___ DATA

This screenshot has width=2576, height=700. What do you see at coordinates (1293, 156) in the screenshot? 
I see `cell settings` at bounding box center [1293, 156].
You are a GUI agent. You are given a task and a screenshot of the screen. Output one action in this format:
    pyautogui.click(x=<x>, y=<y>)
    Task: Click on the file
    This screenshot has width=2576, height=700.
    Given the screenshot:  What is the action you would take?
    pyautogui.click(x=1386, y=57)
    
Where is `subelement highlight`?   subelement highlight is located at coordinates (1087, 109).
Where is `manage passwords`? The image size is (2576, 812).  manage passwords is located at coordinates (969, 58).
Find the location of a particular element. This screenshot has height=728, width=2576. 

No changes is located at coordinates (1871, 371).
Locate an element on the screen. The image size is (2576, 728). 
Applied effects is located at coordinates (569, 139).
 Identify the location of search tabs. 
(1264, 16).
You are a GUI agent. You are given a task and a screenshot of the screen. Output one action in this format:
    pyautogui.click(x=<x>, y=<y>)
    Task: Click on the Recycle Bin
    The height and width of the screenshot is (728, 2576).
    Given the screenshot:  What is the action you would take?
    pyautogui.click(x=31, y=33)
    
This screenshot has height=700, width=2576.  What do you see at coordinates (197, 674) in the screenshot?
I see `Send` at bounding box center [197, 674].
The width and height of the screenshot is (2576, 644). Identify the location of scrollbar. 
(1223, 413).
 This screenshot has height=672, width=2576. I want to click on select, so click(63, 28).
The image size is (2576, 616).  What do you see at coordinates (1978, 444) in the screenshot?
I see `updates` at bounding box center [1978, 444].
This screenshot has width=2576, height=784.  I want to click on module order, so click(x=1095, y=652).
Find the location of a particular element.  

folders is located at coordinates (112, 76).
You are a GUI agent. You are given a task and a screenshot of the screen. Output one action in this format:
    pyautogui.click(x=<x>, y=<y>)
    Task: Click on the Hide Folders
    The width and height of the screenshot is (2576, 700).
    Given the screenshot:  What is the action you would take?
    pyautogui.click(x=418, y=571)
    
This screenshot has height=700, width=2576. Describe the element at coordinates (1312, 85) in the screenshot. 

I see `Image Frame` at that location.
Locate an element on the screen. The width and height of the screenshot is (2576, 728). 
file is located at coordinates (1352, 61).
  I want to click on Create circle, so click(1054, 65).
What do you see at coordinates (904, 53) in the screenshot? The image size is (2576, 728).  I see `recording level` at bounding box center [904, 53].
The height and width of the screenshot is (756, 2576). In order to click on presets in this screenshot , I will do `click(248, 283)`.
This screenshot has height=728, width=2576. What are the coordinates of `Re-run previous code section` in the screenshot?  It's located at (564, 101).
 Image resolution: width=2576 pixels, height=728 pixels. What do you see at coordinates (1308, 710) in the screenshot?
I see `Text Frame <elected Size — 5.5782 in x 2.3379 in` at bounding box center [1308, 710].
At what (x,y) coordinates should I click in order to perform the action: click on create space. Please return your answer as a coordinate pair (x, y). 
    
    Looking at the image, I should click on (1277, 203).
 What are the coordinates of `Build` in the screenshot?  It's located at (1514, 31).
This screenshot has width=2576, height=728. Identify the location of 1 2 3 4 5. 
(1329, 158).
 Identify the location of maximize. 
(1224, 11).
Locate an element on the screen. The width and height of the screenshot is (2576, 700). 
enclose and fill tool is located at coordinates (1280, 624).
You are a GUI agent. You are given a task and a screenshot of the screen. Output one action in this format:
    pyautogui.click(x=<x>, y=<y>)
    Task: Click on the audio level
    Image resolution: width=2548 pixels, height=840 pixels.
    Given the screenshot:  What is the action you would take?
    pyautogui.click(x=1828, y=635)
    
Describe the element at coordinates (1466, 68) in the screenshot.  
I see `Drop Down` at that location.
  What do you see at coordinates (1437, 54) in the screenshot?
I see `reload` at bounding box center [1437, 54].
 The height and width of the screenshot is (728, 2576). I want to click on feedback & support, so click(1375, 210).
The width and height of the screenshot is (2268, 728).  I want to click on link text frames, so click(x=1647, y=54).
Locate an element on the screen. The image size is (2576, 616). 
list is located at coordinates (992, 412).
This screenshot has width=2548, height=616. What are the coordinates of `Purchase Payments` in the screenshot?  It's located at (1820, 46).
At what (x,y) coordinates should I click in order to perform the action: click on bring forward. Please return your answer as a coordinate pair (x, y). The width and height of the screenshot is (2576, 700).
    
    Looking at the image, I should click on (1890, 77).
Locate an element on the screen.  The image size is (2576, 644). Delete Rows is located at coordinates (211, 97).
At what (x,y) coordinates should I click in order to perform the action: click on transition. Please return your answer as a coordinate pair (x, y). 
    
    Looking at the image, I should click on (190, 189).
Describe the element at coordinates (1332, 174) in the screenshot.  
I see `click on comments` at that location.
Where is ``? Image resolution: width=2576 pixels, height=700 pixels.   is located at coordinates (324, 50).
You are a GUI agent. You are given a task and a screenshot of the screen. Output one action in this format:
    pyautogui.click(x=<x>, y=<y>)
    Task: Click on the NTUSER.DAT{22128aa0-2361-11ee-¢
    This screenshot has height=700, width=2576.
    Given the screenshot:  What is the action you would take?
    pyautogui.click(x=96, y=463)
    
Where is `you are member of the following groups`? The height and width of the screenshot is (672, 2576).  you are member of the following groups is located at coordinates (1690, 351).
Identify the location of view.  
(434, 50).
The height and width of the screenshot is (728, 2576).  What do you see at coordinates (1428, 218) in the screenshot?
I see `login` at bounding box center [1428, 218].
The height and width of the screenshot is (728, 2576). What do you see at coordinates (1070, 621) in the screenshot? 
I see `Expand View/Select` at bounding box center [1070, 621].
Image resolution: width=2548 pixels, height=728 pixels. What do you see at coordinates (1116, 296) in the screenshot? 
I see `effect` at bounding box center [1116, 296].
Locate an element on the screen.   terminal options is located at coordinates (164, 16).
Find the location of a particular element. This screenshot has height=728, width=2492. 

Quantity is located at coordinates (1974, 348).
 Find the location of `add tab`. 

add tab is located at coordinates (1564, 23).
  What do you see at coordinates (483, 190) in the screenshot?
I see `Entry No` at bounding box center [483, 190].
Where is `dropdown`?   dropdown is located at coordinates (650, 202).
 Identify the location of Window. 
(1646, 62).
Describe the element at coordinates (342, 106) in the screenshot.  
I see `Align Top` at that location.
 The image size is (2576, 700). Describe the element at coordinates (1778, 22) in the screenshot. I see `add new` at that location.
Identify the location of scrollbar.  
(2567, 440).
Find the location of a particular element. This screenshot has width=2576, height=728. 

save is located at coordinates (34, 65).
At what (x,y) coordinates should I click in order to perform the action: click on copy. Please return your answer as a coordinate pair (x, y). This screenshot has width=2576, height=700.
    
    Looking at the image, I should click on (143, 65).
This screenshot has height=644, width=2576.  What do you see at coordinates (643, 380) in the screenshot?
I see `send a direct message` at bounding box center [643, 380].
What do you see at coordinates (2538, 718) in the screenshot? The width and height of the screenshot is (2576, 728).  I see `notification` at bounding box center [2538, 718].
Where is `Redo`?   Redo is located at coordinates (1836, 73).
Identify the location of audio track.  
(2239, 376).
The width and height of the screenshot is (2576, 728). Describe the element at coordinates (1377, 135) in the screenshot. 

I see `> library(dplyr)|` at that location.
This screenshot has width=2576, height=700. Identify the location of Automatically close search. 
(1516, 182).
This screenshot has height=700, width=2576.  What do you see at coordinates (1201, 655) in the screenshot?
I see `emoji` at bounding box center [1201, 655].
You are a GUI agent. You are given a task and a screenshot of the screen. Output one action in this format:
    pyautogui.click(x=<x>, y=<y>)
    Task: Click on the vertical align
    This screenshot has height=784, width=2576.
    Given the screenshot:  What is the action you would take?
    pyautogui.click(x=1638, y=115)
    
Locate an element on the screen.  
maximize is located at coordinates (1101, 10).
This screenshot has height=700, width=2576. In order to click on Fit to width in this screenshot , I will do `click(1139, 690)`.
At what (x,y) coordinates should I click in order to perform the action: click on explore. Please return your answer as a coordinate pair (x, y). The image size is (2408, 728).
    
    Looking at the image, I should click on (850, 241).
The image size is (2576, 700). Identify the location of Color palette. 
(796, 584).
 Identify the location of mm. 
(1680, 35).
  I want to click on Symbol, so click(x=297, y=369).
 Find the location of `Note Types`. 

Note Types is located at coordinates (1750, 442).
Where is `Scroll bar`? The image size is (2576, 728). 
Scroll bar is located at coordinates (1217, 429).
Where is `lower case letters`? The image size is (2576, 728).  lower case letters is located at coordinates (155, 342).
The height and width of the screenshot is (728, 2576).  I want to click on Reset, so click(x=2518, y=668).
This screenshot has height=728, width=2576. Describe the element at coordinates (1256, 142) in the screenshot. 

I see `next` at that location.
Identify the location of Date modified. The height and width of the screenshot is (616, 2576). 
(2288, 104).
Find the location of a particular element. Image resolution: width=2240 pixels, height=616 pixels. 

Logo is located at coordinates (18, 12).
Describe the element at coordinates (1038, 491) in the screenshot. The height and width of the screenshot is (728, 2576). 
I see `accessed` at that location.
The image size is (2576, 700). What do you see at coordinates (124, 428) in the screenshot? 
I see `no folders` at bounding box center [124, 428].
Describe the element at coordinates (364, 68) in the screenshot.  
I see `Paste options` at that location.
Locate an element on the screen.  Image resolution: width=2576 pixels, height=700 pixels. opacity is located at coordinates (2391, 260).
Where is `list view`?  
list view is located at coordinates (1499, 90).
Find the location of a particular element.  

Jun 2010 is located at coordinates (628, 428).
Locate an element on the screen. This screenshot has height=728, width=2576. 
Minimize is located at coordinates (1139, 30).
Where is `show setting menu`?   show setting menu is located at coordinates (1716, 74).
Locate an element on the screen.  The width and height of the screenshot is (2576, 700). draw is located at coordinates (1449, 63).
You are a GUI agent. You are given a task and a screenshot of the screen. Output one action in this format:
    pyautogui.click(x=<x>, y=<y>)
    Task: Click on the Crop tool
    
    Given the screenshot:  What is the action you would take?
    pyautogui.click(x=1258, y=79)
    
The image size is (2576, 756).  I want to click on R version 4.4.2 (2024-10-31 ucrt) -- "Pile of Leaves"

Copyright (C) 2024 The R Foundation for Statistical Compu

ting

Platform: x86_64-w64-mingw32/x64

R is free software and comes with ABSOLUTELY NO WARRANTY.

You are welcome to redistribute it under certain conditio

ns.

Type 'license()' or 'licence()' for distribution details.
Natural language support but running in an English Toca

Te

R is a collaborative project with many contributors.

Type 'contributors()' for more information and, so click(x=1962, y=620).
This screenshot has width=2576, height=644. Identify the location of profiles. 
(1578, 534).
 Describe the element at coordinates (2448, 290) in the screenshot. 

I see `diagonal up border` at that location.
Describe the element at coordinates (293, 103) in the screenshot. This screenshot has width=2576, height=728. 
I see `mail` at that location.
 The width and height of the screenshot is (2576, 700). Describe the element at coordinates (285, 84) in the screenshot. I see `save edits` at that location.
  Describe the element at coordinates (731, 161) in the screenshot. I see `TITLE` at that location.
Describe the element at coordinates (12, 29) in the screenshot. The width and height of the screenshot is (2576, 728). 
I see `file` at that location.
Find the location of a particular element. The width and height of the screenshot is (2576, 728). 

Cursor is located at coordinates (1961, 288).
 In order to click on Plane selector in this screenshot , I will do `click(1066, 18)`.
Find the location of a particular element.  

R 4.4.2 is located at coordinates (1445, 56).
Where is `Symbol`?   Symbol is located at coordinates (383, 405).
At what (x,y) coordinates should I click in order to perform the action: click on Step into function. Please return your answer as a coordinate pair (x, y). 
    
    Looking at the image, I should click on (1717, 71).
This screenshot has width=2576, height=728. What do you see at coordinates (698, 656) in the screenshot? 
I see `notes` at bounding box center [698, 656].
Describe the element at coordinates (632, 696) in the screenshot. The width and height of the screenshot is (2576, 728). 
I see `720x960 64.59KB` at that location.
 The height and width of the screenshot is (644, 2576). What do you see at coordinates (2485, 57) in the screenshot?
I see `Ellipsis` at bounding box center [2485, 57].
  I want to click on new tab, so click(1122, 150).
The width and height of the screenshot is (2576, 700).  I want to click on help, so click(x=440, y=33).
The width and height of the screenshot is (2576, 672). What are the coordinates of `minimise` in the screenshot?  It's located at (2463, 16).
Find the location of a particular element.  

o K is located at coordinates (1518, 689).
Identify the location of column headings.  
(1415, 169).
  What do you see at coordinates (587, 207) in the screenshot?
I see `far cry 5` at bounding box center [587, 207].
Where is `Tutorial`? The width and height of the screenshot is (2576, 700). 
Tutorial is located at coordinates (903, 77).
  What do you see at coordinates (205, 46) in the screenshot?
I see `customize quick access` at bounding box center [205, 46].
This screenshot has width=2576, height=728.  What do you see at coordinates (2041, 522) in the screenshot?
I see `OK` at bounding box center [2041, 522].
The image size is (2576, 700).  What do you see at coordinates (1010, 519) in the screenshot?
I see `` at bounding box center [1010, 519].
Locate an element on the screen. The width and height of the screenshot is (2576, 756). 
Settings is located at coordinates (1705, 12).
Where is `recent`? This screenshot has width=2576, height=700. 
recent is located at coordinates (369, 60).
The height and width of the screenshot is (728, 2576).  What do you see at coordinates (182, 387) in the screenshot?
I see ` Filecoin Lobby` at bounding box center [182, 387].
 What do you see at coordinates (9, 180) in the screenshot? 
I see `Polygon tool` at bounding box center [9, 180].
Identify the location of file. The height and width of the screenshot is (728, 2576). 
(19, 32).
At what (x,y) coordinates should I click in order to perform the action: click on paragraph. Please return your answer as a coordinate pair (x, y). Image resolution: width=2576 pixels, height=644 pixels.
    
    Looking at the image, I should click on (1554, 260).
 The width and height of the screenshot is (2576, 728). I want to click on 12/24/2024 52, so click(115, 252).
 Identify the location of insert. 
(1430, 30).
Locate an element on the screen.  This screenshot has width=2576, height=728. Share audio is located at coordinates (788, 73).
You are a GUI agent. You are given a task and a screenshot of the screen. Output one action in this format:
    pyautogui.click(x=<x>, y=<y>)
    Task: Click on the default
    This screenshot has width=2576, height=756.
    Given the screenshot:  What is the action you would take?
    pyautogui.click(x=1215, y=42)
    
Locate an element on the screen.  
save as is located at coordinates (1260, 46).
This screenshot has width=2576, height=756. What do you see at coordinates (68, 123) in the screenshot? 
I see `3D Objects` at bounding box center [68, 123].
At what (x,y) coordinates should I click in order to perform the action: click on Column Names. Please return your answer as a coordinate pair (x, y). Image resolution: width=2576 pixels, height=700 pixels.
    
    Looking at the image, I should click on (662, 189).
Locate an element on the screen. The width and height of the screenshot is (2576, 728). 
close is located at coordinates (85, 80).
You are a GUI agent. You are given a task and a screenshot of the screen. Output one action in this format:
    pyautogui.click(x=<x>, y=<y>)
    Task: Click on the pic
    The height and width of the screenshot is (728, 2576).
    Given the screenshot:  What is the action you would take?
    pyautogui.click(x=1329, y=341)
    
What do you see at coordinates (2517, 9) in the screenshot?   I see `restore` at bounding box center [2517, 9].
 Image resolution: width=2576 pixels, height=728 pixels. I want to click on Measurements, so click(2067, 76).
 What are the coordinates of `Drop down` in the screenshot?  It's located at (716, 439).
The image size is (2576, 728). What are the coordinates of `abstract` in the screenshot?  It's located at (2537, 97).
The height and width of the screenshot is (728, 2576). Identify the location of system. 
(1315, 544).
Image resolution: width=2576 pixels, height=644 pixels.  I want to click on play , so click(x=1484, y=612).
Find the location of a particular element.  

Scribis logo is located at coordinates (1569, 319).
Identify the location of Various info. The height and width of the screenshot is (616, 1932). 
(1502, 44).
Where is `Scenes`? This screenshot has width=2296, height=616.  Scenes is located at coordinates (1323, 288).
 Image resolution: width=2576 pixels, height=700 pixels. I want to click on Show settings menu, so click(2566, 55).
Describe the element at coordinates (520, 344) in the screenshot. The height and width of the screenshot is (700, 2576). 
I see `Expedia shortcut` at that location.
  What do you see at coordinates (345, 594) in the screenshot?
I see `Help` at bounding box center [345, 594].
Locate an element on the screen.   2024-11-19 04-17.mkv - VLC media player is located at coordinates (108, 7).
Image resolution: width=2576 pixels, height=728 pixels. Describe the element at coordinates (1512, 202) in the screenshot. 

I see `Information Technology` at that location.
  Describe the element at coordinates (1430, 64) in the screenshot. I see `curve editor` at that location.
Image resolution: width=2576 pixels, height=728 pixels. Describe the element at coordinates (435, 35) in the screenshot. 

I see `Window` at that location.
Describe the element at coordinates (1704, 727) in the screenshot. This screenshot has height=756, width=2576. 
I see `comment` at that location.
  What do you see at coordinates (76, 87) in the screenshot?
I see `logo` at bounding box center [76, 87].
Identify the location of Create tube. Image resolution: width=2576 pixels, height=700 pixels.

______

Copy the rows from the line with "screen. The image size is (2576, 728)." to the line with "This screenshot has width=2576, height=784.", substituting "Trash" for "Recycle Bin" and leaving everything else as it is.

__RESPONSE TO THE TASK__.
Locate an element on the screen. The image size is (2576, 728). 
Applied effects is located at coordinates (569, 139).
 Identify the location of search tabs. 
(1264, 16).
You are a GUI agent. You are given a task and a screenshot of the screen. Output one action in this format:
    pyautogui.click(x=<x>, y=<y>)
    Task: Click on the Trash
    The height and width of the screenshot is (728, 2576).
    Given the screenshot:  What is the action you would take?
    pyautogui.click(x=31, y=33)
    
This screenshot has height=700, width=2576.  What do you see at coordinates (197, 674) in the screenshot?
I see `Send` at bounding box center [197, 674].
The width and height of the screenshot is (2576, 644). Identify the location of scrollbar. 
(1223, 413).
 This screenshot has height=672, width=2576. I want to click on select, so click(63, 28).
The image size is (2576, 616).  What do you see at coordinates (1978, 444) in the screenshot?
I see `updates` at bounding box center [1978, 444].
This screenshot has width=2576, height=784.  I want to click on module order, so click(x=1095, y=652).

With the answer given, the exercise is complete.